*** Begin section ***
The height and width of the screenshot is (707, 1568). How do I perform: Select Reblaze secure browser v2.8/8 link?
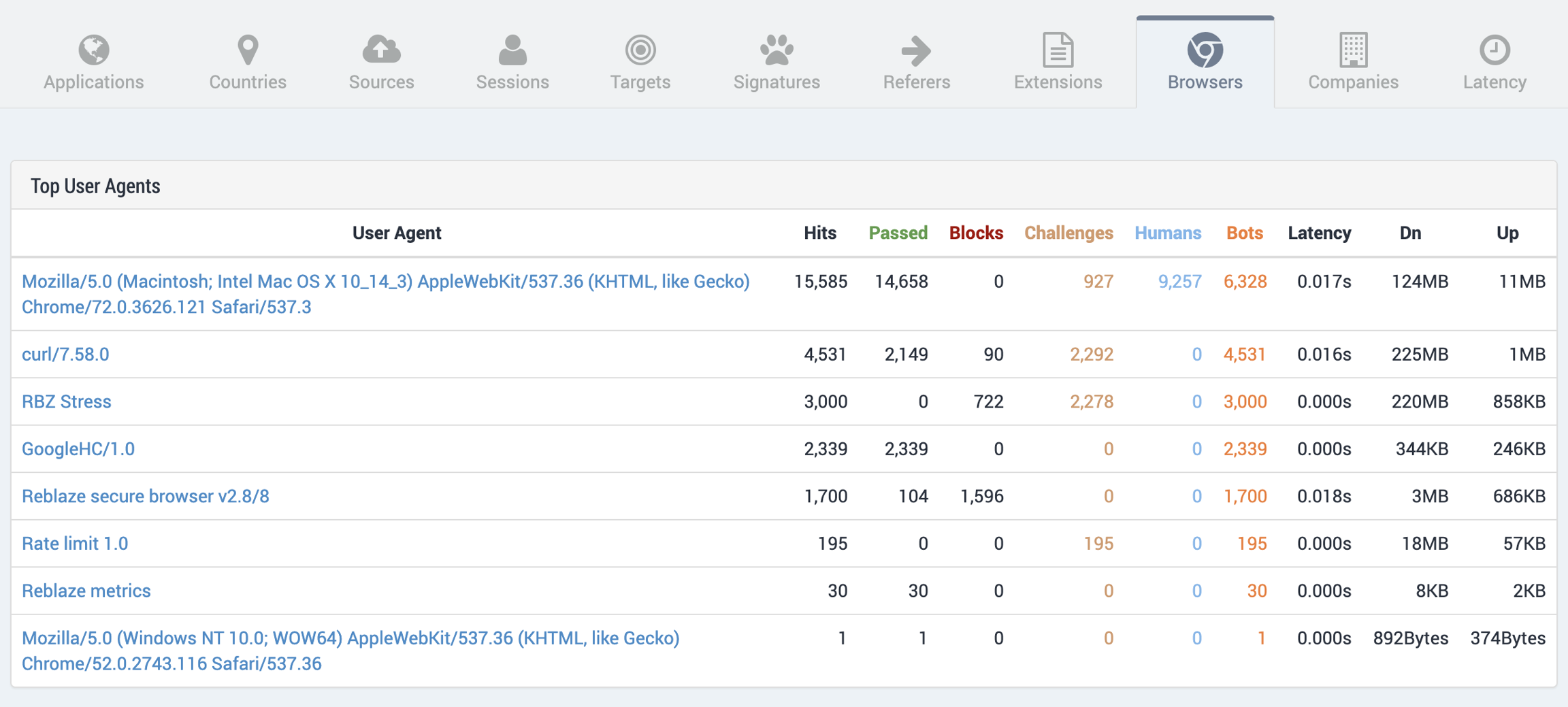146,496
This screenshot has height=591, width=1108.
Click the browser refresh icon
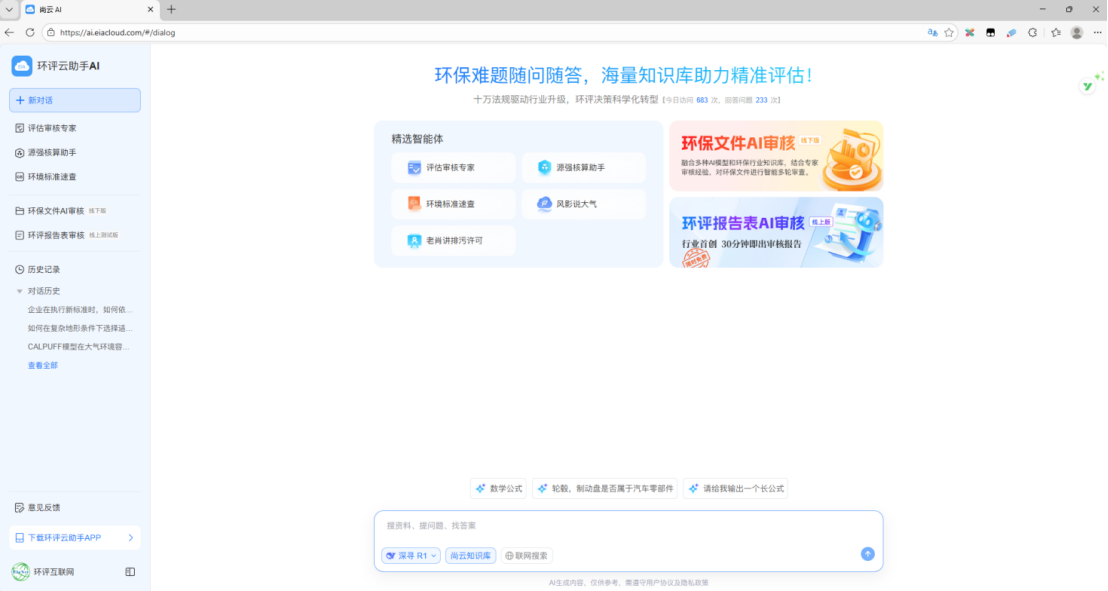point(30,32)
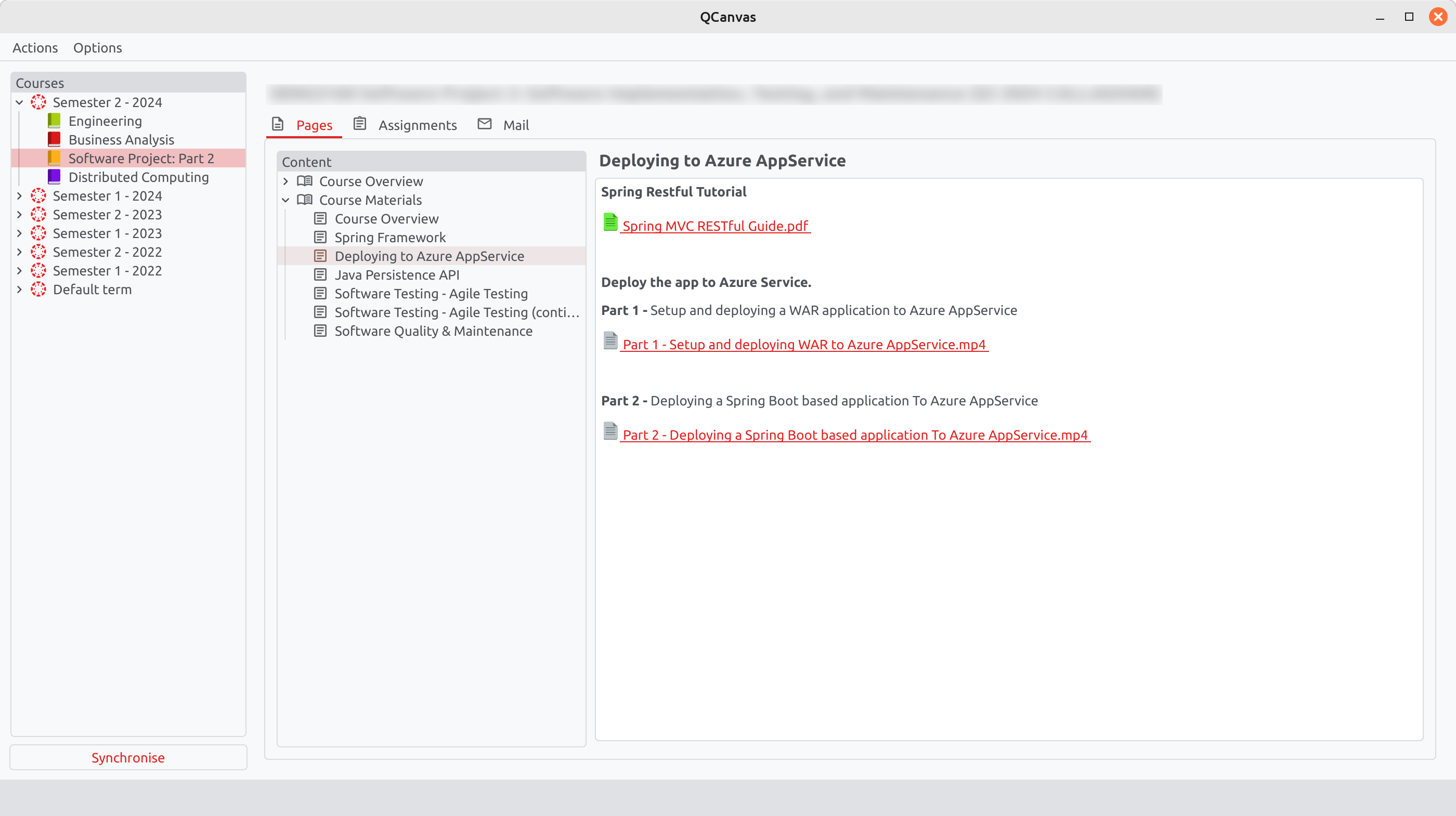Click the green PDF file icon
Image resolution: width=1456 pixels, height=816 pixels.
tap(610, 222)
*** End section ***
:: Work instruction ::
Above are the records; set down exactly the lines from the line containing "This screenshot has height=591, width=1108." through their last line, leaving every picture out.

:: Task output ::
This screenshot has height=591, width=1108.
Click the browser refresh icon
point(30,32)
Click the green PDF file icon
Image resolution: width=1456 pixels, height=816 pixels.
tap(610, 222)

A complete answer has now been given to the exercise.